Segment Start: Records provided

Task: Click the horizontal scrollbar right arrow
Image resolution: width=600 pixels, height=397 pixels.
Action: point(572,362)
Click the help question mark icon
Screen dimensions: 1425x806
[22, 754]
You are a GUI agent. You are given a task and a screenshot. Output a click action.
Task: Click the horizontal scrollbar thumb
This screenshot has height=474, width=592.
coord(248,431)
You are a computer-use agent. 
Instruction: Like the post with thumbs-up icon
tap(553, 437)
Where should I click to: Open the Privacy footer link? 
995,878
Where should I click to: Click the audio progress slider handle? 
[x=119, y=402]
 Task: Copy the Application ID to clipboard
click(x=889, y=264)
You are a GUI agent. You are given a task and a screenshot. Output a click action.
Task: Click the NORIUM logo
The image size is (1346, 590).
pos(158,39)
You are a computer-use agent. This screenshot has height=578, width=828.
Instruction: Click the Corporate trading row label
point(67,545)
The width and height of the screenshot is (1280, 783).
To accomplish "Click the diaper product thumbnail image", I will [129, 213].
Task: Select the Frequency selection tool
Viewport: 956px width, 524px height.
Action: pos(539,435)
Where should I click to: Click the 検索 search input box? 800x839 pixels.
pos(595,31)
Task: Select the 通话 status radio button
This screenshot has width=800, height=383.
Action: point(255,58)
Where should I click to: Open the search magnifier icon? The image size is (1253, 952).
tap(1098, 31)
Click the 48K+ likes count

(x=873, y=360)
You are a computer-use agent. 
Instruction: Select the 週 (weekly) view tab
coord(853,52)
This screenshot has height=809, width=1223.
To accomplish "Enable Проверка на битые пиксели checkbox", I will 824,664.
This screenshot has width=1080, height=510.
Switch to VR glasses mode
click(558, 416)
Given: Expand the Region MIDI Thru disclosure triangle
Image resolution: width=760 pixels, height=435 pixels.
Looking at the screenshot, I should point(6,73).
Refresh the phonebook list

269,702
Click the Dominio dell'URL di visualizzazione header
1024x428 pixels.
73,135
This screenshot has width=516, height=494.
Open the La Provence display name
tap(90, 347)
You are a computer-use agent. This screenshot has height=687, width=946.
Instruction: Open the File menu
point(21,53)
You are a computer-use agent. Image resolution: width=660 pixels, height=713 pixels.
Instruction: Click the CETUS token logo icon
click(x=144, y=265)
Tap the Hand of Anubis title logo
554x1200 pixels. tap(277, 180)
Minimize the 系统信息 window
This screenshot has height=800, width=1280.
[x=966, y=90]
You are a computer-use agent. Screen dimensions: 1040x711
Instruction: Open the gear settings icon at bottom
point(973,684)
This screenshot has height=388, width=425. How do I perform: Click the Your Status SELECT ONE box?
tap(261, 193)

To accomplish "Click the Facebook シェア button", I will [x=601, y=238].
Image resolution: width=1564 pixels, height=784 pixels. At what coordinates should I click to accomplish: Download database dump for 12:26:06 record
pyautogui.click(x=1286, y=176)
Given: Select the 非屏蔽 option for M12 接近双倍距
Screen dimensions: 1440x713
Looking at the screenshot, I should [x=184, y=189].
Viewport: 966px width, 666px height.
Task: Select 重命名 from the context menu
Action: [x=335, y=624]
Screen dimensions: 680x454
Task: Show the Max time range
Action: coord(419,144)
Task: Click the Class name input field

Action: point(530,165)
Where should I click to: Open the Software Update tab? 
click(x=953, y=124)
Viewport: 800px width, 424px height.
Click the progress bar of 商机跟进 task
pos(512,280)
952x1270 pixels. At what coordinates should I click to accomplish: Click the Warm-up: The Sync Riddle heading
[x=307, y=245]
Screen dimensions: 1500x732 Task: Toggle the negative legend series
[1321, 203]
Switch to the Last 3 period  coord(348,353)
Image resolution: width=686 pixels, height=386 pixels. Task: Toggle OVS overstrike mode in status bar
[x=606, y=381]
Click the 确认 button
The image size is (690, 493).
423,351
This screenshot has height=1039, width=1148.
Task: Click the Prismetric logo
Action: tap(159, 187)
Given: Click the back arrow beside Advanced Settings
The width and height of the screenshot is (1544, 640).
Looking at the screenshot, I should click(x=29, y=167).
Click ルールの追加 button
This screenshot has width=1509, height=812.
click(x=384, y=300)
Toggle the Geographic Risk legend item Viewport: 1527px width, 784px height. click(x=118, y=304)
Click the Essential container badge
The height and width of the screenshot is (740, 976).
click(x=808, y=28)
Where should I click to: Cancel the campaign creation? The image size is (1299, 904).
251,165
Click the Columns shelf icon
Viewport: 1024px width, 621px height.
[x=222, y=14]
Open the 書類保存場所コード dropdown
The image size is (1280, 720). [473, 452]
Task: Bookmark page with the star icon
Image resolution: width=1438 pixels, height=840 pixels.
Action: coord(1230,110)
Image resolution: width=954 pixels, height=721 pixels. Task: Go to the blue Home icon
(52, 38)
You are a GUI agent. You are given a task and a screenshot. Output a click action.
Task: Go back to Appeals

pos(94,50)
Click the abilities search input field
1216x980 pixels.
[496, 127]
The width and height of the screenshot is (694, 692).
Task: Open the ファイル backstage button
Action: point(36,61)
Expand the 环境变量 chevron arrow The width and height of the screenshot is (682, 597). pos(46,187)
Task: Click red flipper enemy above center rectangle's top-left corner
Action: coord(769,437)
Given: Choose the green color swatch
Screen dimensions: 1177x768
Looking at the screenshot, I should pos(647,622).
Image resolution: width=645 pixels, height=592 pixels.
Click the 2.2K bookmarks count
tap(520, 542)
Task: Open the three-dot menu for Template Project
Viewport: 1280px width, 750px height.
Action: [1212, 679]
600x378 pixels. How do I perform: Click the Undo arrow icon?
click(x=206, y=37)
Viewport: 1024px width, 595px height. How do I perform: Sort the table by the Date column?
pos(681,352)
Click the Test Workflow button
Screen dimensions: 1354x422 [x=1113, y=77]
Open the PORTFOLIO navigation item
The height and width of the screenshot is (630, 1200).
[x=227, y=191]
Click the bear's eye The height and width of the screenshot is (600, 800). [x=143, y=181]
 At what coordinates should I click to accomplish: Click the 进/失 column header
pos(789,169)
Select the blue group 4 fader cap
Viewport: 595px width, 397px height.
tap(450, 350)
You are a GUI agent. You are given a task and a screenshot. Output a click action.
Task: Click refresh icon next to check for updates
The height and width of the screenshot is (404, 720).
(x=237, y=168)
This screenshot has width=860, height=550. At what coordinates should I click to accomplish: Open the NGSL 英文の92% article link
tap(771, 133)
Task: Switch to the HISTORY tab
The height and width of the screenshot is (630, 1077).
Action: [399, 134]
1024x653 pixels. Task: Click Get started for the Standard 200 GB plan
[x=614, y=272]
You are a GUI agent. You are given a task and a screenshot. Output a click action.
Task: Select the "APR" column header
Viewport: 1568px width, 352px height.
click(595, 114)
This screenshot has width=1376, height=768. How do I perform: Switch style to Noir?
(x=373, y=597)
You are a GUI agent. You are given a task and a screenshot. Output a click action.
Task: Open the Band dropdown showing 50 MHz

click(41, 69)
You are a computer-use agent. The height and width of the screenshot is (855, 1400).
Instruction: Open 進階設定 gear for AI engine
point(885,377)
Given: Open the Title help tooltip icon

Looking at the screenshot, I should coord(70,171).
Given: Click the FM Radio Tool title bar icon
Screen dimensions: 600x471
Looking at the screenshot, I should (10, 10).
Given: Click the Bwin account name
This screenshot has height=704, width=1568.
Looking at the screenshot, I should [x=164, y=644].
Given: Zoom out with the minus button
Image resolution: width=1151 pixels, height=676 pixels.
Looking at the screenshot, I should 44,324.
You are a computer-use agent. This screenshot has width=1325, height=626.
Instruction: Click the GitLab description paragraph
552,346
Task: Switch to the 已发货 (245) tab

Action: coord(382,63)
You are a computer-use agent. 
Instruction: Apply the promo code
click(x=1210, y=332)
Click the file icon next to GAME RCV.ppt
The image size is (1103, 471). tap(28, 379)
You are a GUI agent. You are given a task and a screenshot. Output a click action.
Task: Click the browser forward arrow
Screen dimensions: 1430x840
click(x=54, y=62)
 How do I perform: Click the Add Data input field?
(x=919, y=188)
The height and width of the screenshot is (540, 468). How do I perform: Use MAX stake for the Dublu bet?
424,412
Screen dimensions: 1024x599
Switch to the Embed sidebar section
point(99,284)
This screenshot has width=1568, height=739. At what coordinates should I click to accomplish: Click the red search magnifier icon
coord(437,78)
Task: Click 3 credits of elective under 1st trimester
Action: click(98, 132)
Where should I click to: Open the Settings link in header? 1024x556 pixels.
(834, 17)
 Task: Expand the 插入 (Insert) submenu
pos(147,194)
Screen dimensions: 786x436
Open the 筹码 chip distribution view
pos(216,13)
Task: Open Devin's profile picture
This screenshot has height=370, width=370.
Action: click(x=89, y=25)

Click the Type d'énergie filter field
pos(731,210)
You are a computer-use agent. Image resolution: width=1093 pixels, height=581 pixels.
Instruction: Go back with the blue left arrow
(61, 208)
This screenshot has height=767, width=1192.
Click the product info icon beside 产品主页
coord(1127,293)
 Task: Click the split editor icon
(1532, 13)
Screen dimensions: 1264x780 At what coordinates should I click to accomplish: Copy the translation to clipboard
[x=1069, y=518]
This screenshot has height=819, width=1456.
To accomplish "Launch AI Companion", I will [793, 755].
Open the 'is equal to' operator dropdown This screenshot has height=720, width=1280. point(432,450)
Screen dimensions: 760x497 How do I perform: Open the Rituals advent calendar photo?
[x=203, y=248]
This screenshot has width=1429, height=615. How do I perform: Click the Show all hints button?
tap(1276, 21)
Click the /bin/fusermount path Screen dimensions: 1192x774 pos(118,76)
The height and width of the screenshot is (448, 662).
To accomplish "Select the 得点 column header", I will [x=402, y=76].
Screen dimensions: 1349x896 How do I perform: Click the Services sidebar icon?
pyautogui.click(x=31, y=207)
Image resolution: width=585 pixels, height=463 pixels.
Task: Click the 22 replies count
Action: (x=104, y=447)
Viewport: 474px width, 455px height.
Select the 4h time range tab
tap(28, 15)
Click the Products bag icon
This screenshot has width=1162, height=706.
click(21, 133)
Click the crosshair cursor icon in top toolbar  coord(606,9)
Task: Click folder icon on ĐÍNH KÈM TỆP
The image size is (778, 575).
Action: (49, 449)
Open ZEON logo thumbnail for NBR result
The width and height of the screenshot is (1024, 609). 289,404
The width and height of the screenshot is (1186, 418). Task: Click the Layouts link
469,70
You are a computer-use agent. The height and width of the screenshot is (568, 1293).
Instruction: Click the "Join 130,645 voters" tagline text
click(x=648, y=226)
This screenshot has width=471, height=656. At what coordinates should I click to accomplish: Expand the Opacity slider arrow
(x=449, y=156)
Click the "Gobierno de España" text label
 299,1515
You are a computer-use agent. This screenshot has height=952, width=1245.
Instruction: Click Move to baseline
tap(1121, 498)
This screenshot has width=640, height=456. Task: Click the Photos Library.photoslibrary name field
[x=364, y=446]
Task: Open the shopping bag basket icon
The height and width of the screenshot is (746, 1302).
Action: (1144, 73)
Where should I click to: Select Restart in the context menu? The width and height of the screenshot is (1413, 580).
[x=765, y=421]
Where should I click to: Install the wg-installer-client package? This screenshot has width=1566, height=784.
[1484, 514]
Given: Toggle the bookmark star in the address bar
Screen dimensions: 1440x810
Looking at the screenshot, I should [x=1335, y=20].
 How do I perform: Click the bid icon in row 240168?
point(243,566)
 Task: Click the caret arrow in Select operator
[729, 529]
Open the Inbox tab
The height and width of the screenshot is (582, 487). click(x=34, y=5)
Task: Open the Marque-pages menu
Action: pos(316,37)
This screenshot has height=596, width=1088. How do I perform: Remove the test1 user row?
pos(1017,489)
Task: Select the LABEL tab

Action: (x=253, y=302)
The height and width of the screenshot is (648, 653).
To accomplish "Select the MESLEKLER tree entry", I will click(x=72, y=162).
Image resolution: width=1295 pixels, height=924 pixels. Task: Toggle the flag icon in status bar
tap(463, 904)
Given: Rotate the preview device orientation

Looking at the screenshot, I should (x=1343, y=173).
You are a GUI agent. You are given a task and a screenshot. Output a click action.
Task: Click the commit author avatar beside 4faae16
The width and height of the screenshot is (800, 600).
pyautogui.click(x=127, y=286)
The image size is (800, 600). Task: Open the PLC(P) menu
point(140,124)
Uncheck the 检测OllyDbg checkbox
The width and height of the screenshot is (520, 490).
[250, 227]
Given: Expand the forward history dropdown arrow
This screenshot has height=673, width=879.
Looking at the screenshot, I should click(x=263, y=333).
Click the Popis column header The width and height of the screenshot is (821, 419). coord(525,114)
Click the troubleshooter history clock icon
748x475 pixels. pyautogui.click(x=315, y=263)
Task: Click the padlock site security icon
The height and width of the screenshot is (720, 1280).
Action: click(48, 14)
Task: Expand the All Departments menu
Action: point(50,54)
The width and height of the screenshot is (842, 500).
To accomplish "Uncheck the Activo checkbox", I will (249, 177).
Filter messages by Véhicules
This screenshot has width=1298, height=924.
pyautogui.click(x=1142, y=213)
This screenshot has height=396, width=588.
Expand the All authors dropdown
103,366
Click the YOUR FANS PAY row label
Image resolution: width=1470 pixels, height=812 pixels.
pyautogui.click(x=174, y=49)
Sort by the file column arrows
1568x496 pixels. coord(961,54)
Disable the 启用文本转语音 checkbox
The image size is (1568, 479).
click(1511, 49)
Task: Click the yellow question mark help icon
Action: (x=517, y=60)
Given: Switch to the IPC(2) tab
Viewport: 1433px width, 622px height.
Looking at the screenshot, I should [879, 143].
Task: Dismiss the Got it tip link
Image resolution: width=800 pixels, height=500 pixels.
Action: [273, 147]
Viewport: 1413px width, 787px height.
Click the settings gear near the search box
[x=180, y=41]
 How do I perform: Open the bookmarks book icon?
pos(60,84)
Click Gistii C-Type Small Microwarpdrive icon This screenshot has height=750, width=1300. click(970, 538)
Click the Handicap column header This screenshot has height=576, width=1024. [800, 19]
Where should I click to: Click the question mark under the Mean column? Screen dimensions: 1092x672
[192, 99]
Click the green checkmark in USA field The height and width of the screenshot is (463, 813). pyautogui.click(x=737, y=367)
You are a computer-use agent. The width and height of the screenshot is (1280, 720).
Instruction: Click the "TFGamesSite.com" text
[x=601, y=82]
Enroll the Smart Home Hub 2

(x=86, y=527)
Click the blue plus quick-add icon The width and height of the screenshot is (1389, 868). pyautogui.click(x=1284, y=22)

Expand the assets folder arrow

Segment End: Records provided

_Work to be completed_.
Take every line above that includes "scrollbar" and list it.

_Exercise solution_.
Task: Click the horizontal scrollbar right arrow
Task: Click the horizontal scrollbar thumb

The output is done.